Tech companies face criminal charges if they notify users of UK government spying

Last week, it was reported that Yahoo had become the latest company that promised to alert users who it suspected were being spied on by state-sponsored actors. Twitter, Facebook and Google had previously assured their users that they would also warn them of any potential government spying. The UK, it seems, isn't happy about this, and is pushing through a bill that will see the bosses of any company that warns its members that British agencies are monitoring them face up to two years in prison.

Specifically, UK ministers want to make it a criminal offence for tech firms to warn users of requests for access to their communication data made by security organizations such as MI5, MI6 and GCHQ (the Government Communications Headquarters).

A June report by David Anderson QC, the independent reviewer of terrorism legislation, revealed that Twitter's policy requires it to notify its users of requests to access their data "unless persuaded not to do so, typically by a court order." But a note to the bill would make this illegal.

The note says it "will ensure that a communication service provider does not notify the subject of an investigation that a request has been made for their data unless expressly permitted to do so."

The controversial Investigatory Powers Bill, nicknamed the snooper's charter, was unveiled by home secretary Theresa May in November. Part of the proposed legislation would require tech firms to store users' data for up to twelve months, including a record of every internet site visited, and allow government agencies unfettered access to the data. While the bill is being put forward as a deterrent against terrorism, online monitoring at this level has been banned in the US, Canada, and every other European nation.
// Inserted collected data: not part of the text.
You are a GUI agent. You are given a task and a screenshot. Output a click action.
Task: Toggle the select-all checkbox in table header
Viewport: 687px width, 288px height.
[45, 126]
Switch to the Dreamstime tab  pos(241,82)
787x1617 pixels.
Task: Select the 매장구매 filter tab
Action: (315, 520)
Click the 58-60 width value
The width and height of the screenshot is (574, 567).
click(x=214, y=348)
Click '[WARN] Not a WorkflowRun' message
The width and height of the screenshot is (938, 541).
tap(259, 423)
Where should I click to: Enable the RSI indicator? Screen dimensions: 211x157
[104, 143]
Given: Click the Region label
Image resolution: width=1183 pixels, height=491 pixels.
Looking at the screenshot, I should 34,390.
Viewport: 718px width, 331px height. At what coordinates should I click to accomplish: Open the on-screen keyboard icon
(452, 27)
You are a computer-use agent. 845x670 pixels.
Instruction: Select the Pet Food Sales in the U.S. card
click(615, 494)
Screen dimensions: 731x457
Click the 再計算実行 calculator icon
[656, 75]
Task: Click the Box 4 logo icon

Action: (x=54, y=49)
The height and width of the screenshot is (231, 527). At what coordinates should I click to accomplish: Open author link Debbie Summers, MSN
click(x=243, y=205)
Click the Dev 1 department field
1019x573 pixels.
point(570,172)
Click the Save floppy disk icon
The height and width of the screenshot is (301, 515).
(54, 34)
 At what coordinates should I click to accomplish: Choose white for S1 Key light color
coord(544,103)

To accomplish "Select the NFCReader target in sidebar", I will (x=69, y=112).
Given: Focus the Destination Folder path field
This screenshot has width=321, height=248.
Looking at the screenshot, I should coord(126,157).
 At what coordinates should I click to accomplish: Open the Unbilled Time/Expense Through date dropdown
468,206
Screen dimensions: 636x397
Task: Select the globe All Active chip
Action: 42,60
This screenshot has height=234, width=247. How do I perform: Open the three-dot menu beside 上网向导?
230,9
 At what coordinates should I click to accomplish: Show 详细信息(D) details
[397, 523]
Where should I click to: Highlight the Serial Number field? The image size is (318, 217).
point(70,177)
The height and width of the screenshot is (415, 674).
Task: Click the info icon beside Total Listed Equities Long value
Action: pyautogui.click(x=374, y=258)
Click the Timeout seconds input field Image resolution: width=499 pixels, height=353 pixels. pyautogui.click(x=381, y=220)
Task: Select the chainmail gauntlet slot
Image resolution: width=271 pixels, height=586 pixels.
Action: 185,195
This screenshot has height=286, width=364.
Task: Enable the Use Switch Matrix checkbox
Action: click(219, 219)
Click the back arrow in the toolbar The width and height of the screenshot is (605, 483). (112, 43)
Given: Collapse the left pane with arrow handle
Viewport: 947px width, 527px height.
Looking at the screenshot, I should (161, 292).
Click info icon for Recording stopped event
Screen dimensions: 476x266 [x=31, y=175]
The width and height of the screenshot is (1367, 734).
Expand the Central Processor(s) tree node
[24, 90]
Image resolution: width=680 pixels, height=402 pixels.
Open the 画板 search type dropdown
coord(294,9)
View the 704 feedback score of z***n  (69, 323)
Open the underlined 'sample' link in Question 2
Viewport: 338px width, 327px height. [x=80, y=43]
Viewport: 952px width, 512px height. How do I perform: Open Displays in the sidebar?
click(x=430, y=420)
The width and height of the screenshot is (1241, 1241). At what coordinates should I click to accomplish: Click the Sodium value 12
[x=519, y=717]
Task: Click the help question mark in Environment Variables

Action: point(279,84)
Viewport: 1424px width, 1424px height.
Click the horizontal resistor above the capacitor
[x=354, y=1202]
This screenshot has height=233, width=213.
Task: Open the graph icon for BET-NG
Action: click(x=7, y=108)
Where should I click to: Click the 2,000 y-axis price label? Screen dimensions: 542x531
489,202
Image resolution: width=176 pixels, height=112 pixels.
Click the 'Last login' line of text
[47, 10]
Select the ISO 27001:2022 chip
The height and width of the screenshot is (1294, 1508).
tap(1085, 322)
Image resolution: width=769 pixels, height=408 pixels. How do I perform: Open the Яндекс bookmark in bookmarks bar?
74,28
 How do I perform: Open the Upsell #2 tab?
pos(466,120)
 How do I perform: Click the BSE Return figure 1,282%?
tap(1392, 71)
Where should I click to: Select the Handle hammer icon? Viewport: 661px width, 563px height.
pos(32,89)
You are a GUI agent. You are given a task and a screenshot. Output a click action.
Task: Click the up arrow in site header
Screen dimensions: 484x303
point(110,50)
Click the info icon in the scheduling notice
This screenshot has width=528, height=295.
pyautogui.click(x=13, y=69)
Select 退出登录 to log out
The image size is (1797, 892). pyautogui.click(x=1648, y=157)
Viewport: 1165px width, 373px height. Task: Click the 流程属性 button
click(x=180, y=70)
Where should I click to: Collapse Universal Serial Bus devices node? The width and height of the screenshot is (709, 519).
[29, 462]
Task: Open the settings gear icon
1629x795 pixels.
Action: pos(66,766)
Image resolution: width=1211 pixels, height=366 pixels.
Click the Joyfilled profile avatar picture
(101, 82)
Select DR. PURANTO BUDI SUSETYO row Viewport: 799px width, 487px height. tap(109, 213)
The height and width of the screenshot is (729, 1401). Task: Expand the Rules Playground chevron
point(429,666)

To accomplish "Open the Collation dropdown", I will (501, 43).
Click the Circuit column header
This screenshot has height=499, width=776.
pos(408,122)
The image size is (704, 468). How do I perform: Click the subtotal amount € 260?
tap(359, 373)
The bill could also allow the UK government to demand that companies weaken the encryption on messaging services such as WhatsApp and iMessage to enable agencies to evesdrop on conversations, a proposal that Apple is strongly against. "We believe it would be wrong to weaken security for hundreds of millions of law-abiding customers so that it will also be weaker for the very few who pose a threat," Apple said. "In this rapidly evolving cyber-threat environment, companies should remain free to implement strong encryption to protect customers."